Robotic grasping in scenes with transparent and specular objects presents great challenges for methods relying on accurate depth information. In this paper, we introduce NeuGrasp, a neural surface reconstruction method that leverages background priors for material-agnostic grasp detection. NeuGrasp integrates transformers and global prior volumes to aggregate multi-view features with spatial encoding, enabling robust surface reconstruction in narrow and sparse viewing conditions. By focusing on foreground objects through residual feature enhancement and refining spatial perception with an occupancy-prior volume, NeuGrasp excels in handling objects with transparent and specular surfaces. Extensive experiments in both simulated and real-world scenarios show that NeuGrasp outperforms state-of-the-art methods in grasping while maintaining comparable reconstruction quality. More details are available at https://neugrasp.github.io/.

Paper Structure

This paper contains 29 sections, 5 equations, 5 figures, 3 tables.

Figures (5)

  • Figure 1: Overview of NeuGrasp. We introduce a generalizable method that utilizes background priors within a neural implicit surface framework to achieve real-time scene reconstruction and material-agnostic grasping from observations within a narrow field of view.
  • Figure 2: Framework of NeuGrasp.

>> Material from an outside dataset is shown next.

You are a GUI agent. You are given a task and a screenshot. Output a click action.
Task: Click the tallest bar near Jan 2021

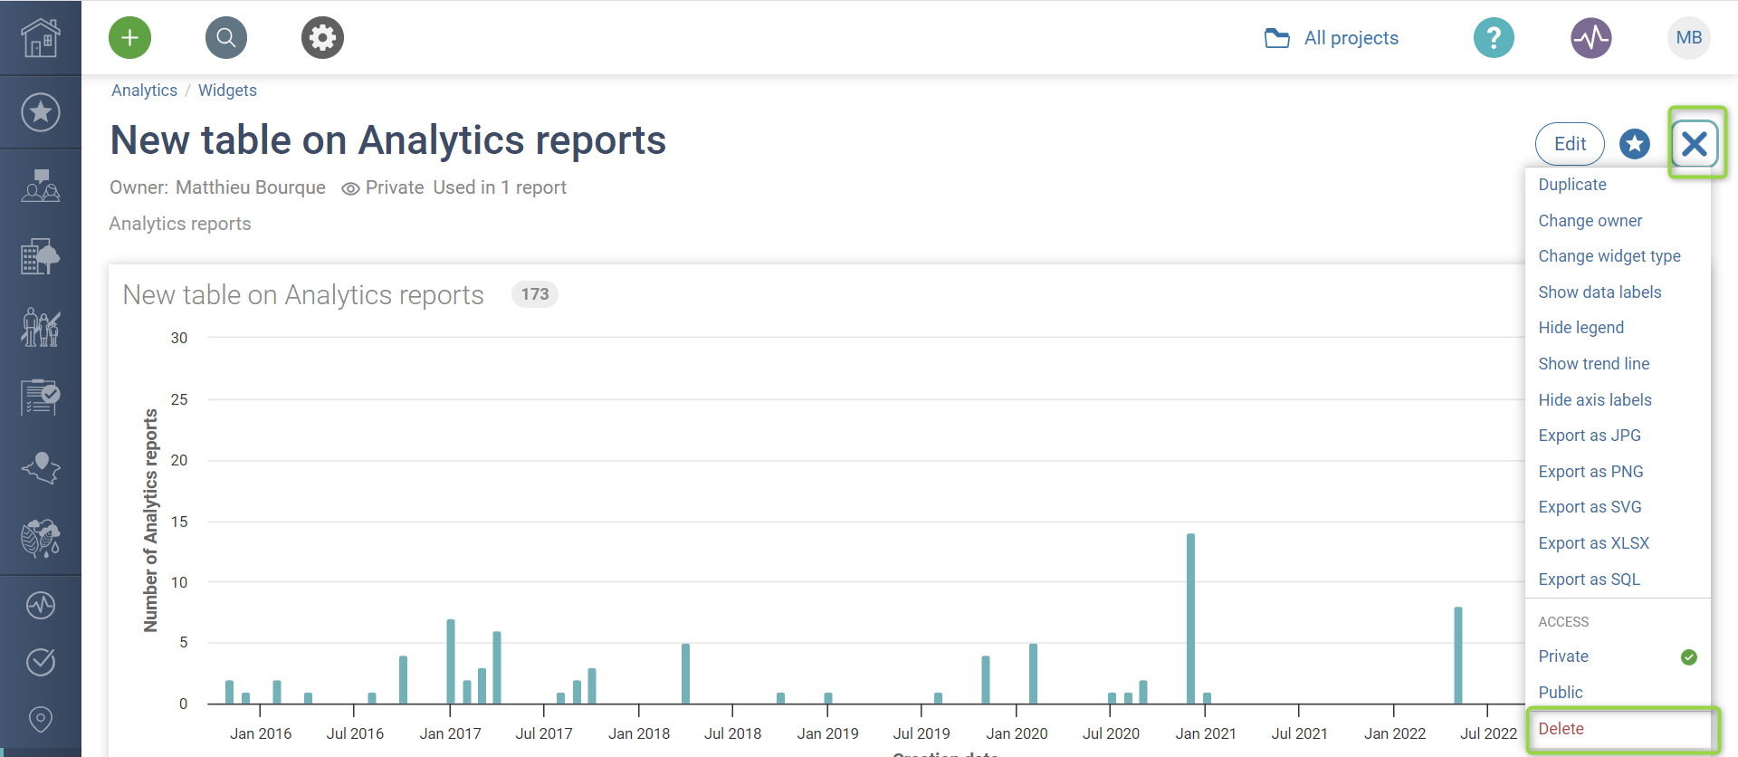click(x=1190, y=618)
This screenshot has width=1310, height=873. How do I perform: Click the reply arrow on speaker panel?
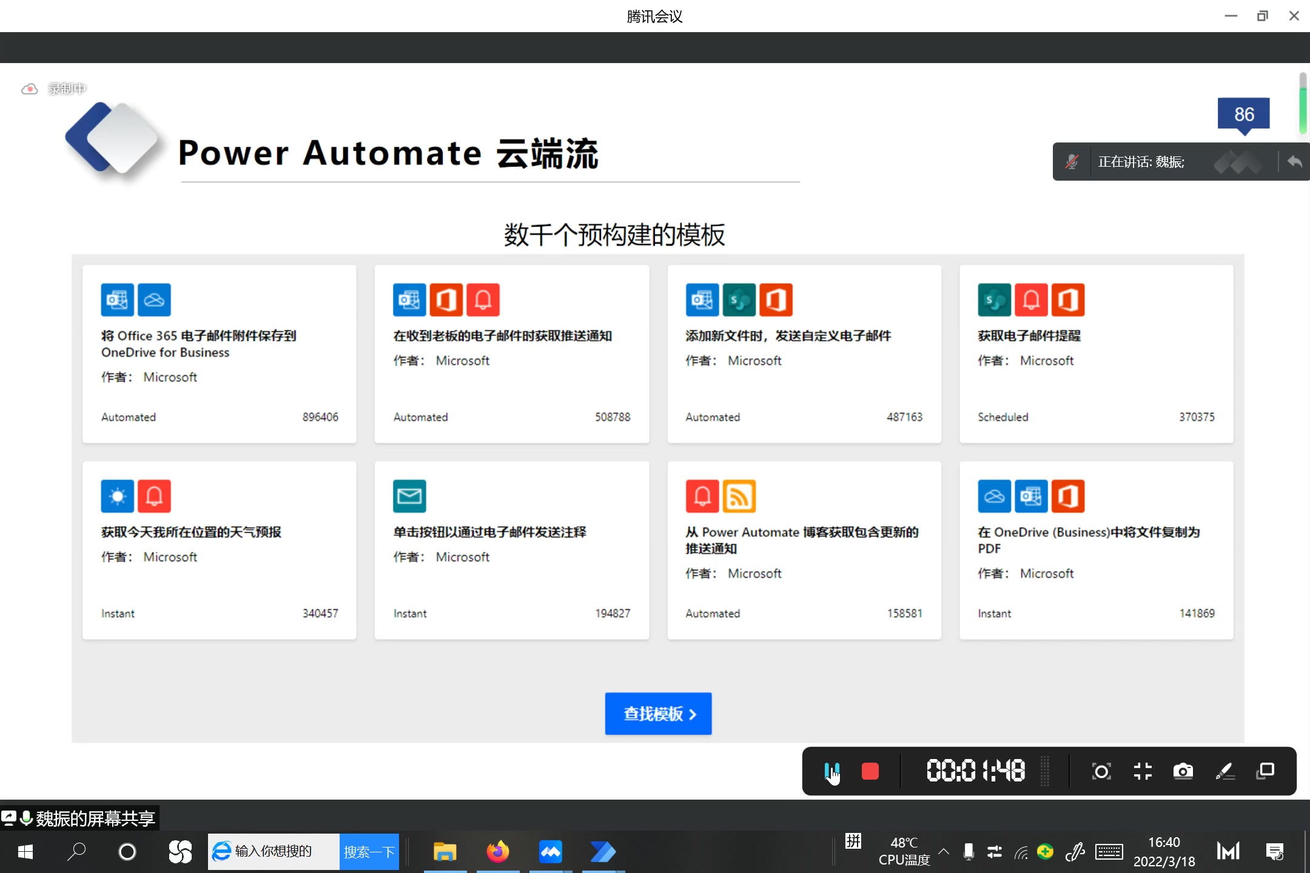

NeuGrasp leverages background priors for neural surface reconstruction and material-agnostic grasp detection. A Residual Feature Enhancement module is proposed to enhance the model attention on foreground objects instead of irrelevant background information. Through feature projection, we construct an occupancy-prior volume from residual features and a shape-prior volume from scene features. These volumes are then separately combined with their corresponding multi-view features using View Transformers. After fusion, a Ray Transformer further refines the spatial information. The final reconstructed geometry is represented as a signed distance function and converted into a radiance field. Finally, the grasping module maps the reconstructed geometry to 6-DoF grasp poses, enabling end-to-end training.
  • Figure 3: Real-world Experiments. (a) Experimental settings. (b) Visualization of grasps, where orange represents positive labels and light blue represents negative labels.
  • Figure 4: Comparison of View Features between GraspNeRF and NeuGrasp. It shows that with the residual feature enhancement, NeuGrasp improves focus on the foreground objects. The transparent and specular objects are clearly distinguished from the background.
  • Figure 5: Visualization Results. NeuGrasp achieves a cleaner reconstruction and greater grasp diversity compared to GraspNeRF. NeuGrasp-RA, fine-tuned with a small-scale real-world data, further improves the performance, particularly in grasp diversity.